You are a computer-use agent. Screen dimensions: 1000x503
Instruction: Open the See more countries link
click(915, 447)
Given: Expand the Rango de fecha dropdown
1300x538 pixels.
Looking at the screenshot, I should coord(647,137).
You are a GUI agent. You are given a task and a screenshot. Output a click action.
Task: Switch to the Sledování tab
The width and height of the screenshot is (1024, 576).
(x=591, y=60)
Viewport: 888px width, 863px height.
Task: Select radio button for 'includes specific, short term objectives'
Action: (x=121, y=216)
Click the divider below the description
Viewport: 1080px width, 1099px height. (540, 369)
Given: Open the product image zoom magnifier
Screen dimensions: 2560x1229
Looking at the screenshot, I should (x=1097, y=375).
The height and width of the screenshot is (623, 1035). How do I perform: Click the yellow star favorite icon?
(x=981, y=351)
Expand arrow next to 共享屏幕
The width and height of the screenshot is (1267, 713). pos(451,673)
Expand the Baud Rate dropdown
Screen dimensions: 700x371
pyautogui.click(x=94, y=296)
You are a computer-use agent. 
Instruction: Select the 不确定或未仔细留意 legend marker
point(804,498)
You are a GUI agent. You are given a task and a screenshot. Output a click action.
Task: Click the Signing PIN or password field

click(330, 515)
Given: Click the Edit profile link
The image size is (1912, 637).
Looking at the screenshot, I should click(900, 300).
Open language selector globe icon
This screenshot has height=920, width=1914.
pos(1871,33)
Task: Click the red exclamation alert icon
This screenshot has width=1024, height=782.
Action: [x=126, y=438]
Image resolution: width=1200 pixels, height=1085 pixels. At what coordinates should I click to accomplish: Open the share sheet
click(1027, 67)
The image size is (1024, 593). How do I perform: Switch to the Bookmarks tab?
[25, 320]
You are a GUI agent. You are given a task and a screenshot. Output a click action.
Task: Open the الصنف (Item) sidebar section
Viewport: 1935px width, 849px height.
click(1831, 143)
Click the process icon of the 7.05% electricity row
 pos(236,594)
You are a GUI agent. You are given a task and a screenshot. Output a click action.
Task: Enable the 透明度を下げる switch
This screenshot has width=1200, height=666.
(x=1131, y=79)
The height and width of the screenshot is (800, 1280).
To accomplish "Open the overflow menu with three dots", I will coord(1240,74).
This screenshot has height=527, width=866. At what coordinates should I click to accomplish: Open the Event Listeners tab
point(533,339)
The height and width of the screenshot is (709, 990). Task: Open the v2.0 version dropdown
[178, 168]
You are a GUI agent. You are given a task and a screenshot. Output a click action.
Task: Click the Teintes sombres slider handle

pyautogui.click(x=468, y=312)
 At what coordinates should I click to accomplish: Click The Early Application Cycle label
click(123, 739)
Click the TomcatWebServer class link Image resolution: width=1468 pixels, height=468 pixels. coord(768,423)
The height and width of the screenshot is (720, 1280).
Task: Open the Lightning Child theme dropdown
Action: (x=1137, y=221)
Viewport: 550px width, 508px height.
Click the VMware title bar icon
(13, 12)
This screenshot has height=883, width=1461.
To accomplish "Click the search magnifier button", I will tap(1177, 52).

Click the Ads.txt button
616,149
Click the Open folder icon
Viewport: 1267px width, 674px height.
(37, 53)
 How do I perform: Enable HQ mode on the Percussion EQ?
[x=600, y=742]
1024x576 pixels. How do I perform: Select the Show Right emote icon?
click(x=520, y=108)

──────

Return exactly the lines of the listing that run from the one containing "How do I perform: Enable" through the last, and no others.

 How do I perform: Enable HQ mode on the Percussion EQ?
[x=600, y=742]
1024x576 pixels. How do I perform: Select the Show Right emote icon?
click(x=520, y=108)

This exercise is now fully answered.